Copy out the following material word for word, keeping every line as it is.
— start THE INPUT —
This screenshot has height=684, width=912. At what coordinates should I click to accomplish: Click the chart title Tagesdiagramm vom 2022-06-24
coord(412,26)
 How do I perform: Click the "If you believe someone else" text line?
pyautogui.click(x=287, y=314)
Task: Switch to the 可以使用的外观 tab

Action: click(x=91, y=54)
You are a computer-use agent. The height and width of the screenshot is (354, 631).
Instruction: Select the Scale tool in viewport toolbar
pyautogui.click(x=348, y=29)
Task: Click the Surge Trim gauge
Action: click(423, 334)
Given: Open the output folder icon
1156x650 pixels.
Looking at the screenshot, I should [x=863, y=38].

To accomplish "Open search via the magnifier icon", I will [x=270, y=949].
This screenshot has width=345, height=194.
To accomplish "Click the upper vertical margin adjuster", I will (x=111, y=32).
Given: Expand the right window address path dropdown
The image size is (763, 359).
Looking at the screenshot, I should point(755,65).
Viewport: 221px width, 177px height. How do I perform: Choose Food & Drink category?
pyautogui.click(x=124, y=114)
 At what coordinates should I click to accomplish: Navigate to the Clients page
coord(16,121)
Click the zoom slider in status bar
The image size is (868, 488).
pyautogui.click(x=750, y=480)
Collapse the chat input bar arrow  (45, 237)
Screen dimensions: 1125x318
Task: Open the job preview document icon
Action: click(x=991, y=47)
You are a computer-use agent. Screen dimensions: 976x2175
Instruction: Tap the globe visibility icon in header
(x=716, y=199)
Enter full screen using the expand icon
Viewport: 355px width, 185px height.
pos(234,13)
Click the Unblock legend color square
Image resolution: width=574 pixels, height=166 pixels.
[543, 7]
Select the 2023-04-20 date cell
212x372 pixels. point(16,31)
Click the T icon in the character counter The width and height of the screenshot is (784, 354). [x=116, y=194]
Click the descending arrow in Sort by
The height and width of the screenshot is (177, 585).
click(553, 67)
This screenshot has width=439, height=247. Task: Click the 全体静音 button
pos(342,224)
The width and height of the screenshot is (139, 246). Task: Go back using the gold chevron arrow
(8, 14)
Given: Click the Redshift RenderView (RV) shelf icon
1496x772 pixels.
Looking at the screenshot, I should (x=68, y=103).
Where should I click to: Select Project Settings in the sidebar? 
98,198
— end THE INPUT —
WRITTEN ANSWER
This screenshot has height=684, width=912. At what coordinates should I click to accomplish: Click the chart title Tagesdiagramm vom 2022-06-24
coord(412,26)
 How do I perform: Click the "If you believe someone else" text line?
pyautogui.click(x=287, y=314)
Task: Switch to the 可以使用的外观 tab

Action: click(x=91, y=54)
You are a computer-use agent. The height and width of the screenshot is (354, 631).
Instruction: Select the Scale tool in viewport toolbar
pyautogui.click(x=348, y=29)
Task: Click the Surge Trim gauge
Action: click(423, 334)
Given: Open the output folder icon
1156x650 pixels.
Looking at the screenshot, I should [x=863, y=38].

To accomplish "Open search via the magnifier icon", I will [x=270, y=949].
This screenshot has width=345, height=194.
To accomplish "Click the upper vertical margin adjuster", I will (x=111, y=32).
Given: Expand the right window address path dropdown
The image size is (763, 359).
Looking at the screenshot, I should point(755,65).
Viewport: 221px width, 177px height. How do I perform: Choose Food & Drink category?
pyautogui.click(x=124, y=114)
 At what coordinates should I click to accomplish: Navigate to the Clients page
coord(16,121)
Click the zoom slider in status bar
The image size is (868, 488).
pyautogui.click(x=750, y=480)
Collapse the chat input bar arrow  (45, 237)
Screen dimensions: 1125x318
Task: Open the job preview document icon
Action: click(x=991, y=47)
You are a computer-use agent. Screen dimensions: 976x2175
Instruction: Tap the globe visibility icon in header
(x=716, y=199)
Enter full screen using the expand icon
Viewport: 355px width, 185px height.
pos(234,13)
Click the Unblock legend color square
Image resolution: width=574 pixels, height=166 pixels.
[543, 7]
Select the 2023-04-20 date cell
212x372 pixels. point(16,31)
Click the T icon in the character counter The width and height of the screenshot is (784, 354). [x=116, y=194]
Click the descending arrow in Sort by
The height and width of the screenshot is (177, 585).
click(553, 67)
This screenshot has width=439, height=247. Task: Click the 全体静音 button
pos(342,224)
The width and height of the screenshot is (139, 246). Task: Go back using the gold chevron arrow
(8, 14)
Given: Click the Redshift RenderView (RV) shelf icon
1496x772 pixels.
Looking at the screenshot, I should (x=68, y=103).
Where should I click to: Select Project Settings in the sidebar? 
98,198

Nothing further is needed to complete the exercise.